Większość uczestników warsztatów dojeżdżała codziennie. A zajęcia chyba im się podobały, bo sporo osób spoza warsztatów dowiedziało się o tym dziele i chciało się z nami bawić na „Weselu Bezalkoholowym”. Podjęliśmy więc decyzję, że Wesele odbędzie się w tej większej sali. W pierwszej chwili miałem obawy jak to wyjdzie, ale rozwiały się one już w momencie wejścia na salę.

A tam – czysto. Miejsce przewietrzone. Dmuchawy pracują, bo trochę chłodno. Panowie z ośrodka pomogli mi przenieść cały sprzęt. Na sali około trzydziestu osób i każda coś robi. Dekorują salę, ustawiają stoły i krzesła, ktoś układa kanapki – od razu pojawiło się we mnie poczucie, że tego dnia wydarzy się coś pięknego.

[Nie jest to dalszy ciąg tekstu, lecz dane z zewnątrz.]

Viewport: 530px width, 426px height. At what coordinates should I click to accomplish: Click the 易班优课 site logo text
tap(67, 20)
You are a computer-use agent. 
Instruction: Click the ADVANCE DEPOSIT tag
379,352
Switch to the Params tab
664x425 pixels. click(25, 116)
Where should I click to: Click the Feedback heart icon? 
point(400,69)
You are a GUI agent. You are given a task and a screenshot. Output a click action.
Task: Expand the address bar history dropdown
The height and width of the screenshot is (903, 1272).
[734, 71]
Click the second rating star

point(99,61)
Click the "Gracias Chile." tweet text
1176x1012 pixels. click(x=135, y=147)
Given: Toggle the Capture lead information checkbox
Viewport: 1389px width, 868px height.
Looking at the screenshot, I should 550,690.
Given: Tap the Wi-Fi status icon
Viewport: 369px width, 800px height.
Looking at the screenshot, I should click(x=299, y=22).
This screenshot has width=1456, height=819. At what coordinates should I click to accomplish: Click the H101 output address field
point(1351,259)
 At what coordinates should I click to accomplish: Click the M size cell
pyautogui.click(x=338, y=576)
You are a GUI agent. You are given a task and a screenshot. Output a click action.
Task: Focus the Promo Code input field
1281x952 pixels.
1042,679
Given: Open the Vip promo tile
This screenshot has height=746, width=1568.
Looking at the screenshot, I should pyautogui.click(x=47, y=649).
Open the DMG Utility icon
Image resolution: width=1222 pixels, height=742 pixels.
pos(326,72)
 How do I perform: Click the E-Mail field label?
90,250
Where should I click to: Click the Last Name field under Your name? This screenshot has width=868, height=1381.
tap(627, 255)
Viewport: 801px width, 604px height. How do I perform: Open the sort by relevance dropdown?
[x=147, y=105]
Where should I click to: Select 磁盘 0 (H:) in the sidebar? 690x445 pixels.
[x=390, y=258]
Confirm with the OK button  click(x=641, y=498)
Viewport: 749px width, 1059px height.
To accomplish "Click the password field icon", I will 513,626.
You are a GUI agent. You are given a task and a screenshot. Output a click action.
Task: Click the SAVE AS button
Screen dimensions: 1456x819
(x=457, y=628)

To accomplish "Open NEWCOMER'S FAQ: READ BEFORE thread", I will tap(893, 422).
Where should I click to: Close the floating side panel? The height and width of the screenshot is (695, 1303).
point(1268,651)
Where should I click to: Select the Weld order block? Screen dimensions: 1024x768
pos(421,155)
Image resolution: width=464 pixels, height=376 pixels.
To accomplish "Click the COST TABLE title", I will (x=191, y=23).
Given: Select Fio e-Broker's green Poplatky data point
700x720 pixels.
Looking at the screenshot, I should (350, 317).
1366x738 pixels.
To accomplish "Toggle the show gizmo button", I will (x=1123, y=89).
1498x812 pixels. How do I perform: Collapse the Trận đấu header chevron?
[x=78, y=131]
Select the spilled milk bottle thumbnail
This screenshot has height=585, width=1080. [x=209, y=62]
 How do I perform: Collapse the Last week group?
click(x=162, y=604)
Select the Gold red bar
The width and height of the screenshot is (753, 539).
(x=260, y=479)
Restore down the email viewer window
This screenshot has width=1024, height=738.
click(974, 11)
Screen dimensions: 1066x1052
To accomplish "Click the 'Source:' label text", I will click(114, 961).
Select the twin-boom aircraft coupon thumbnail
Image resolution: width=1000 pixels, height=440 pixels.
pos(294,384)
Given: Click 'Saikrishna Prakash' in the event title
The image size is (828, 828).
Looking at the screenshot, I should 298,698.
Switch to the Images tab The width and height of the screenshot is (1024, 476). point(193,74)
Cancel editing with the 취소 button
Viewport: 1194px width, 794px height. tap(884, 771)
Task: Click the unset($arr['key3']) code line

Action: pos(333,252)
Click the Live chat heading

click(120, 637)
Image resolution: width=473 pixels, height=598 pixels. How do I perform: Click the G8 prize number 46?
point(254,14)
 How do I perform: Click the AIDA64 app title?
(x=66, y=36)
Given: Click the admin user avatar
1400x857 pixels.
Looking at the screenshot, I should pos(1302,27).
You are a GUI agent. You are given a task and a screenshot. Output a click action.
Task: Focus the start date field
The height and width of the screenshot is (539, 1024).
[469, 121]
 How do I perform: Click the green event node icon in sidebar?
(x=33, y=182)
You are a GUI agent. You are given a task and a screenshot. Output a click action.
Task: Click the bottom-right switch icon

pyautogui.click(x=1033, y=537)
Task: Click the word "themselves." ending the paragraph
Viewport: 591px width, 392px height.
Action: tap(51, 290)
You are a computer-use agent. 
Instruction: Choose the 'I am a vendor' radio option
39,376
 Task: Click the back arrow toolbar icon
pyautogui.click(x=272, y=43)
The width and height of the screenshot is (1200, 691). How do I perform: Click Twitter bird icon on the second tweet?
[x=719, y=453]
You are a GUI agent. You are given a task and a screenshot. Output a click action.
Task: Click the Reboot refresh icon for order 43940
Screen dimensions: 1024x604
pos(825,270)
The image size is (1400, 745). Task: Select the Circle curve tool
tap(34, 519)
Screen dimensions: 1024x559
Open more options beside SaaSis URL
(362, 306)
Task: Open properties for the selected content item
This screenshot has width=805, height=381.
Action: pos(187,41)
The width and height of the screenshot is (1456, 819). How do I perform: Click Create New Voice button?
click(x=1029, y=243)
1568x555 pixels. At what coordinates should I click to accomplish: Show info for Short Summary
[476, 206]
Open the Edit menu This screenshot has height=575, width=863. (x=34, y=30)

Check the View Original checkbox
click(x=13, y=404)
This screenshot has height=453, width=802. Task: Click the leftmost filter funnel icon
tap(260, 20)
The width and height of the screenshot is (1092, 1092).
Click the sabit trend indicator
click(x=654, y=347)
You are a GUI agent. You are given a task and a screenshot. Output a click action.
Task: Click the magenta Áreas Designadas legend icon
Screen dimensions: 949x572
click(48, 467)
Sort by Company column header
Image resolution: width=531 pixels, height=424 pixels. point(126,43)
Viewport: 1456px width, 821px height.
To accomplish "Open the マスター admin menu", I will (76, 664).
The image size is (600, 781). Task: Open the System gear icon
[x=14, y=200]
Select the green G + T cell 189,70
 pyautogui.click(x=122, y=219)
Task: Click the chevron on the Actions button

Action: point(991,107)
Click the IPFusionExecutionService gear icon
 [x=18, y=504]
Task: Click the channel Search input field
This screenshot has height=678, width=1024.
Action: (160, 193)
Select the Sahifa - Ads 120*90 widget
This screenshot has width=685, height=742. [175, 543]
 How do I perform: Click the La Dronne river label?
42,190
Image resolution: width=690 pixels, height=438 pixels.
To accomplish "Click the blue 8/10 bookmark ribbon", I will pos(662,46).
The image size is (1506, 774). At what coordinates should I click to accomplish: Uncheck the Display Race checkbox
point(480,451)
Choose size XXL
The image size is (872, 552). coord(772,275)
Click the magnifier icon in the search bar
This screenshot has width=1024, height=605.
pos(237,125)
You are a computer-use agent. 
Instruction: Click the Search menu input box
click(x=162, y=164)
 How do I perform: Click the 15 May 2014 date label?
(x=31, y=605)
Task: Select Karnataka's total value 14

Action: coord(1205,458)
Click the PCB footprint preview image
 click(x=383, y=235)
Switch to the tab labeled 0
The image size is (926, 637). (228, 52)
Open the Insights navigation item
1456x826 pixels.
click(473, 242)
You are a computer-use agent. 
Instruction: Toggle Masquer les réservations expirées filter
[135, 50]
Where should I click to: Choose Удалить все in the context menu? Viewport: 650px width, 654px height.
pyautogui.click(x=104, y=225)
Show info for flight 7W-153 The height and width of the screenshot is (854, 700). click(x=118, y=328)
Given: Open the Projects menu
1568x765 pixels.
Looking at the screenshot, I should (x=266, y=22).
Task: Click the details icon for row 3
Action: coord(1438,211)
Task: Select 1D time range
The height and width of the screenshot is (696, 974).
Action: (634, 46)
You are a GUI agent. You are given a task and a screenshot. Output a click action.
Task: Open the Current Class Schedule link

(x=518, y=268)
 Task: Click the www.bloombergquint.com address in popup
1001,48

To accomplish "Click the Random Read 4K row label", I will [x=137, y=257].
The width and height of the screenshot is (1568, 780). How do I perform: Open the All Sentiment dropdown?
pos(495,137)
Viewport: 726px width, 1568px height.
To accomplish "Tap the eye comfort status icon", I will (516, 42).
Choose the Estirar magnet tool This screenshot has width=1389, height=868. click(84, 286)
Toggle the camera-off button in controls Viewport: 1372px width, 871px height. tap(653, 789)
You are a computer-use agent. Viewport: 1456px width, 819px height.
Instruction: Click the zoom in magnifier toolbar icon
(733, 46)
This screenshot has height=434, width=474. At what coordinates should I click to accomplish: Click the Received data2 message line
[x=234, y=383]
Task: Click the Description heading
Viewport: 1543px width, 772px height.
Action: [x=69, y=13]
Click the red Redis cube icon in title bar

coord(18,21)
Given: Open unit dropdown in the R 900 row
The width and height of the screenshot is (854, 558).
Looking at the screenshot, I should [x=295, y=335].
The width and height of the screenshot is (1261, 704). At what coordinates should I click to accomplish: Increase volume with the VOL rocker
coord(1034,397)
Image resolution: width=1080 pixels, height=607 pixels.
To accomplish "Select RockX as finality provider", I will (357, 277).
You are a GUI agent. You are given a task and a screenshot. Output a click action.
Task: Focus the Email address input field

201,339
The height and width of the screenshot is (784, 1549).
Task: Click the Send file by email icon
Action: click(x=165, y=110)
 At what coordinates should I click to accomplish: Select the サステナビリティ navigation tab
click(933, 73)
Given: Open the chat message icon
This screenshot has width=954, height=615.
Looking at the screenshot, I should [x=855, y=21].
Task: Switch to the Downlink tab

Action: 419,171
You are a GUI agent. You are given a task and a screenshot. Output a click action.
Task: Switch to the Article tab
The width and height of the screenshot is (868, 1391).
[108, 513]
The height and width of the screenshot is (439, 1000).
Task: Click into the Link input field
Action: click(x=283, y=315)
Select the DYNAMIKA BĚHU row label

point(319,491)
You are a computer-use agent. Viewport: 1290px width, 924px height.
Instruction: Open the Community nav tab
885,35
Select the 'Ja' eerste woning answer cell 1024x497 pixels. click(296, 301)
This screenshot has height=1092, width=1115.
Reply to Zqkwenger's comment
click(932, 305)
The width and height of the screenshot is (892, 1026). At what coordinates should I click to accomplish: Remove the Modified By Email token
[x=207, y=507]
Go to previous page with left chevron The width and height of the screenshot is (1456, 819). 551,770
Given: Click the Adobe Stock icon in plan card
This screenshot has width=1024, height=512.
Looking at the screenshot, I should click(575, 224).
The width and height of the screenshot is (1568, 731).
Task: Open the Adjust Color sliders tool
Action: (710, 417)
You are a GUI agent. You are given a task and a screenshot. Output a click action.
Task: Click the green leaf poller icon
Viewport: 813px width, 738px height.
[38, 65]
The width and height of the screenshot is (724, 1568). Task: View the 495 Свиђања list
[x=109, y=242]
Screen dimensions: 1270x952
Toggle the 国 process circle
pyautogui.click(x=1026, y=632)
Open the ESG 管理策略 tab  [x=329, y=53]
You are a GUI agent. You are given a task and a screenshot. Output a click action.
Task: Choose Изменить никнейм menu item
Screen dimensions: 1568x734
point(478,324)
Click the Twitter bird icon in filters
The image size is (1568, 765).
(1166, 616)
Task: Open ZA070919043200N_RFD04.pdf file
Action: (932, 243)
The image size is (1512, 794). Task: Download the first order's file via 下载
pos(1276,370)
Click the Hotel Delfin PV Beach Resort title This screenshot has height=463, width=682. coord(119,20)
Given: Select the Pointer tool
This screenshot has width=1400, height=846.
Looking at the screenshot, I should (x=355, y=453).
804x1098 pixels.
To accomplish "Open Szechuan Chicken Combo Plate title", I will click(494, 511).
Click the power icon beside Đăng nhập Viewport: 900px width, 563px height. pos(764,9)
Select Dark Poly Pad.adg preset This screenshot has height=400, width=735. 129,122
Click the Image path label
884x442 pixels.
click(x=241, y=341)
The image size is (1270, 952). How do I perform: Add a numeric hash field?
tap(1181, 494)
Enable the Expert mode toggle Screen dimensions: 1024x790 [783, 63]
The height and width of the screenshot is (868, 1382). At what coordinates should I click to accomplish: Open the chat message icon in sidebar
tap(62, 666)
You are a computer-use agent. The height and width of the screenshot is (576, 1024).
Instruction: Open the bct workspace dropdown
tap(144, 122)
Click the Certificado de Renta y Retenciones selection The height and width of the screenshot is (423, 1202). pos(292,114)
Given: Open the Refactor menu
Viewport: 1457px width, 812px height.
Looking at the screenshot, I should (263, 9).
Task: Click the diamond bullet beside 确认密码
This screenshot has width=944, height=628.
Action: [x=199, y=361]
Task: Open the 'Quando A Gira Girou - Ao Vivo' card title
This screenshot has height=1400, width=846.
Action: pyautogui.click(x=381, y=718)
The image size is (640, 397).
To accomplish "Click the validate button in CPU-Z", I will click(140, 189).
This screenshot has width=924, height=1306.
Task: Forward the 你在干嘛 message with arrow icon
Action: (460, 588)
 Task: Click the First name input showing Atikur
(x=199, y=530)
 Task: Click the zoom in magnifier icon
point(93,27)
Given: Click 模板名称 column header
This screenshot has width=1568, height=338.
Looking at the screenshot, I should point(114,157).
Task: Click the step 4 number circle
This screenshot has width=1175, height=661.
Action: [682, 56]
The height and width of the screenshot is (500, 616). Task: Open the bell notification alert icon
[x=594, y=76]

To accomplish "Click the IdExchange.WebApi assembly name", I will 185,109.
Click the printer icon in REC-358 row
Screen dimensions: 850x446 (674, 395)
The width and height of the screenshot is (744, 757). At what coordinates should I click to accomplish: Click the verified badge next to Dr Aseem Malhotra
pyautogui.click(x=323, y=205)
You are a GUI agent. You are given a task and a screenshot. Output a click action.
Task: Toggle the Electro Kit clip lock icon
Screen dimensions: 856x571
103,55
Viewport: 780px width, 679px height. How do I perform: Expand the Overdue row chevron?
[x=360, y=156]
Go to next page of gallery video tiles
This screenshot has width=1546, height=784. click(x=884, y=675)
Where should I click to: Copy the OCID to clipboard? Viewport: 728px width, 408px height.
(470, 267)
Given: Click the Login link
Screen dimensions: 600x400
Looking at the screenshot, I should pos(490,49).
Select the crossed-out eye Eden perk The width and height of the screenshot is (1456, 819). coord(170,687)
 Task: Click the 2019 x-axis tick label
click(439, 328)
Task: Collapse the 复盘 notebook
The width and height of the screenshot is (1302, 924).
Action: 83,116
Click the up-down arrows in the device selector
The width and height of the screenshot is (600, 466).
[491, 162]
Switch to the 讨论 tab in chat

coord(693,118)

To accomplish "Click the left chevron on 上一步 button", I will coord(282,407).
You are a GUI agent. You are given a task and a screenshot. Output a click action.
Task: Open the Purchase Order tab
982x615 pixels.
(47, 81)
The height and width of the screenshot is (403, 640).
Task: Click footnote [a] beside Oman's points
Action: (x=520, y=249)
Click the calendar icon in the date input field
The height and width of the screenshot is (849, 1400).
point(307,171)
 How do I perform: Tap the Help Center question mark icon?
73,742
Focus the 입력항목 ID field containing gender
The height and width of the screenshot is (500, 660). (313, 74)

 Alkohol? A na co to komu! – czyli recepta na wesele bezalkoholowe

Codziennie była msza. Tego dnia również. A w cerkwi pełno ludzi. Pewnie wszyscy na to zapowiadane Wesele bezalkoholowe.

I rzeczywiście – wszyscy z kościoła udali się na salę weselną. A było nas około stu osób!

Na początku jak zwykle rodzice powitali Młodych chlebem. Potem Młodzi podzielili się nim z gośćmi weselnymi. Tańce rozpoczęliśmy polonezem. To wprawdzie polski taniec, ale jakże piękny! I od razu widać, że goście chcą się bawić. A potem zabawa na całego. Tort, podziękowanie rodzicom, walc miłości i oczepiny. Wszyscy bawili się świetnie i z uśmiechem na twarzy. Nikt się nie rozglądał za wspomagaczem. Na koniec zaśpiewaliśmy i pobłogosławiliśmy się nawzajem – po ukraińsku oczywiście!

Osobiście, choć byłem tam tylko cztery dni i dużo wysiłku mnie to kosztowało, to wróciłem radosny i szczęśliwy, tak jakbym był na dwutygodniowym urlopie. Była moc. Każdego dnia.

Tyle dobrego mnie tam spotkało, że jeszcze pewnie tam wrócę.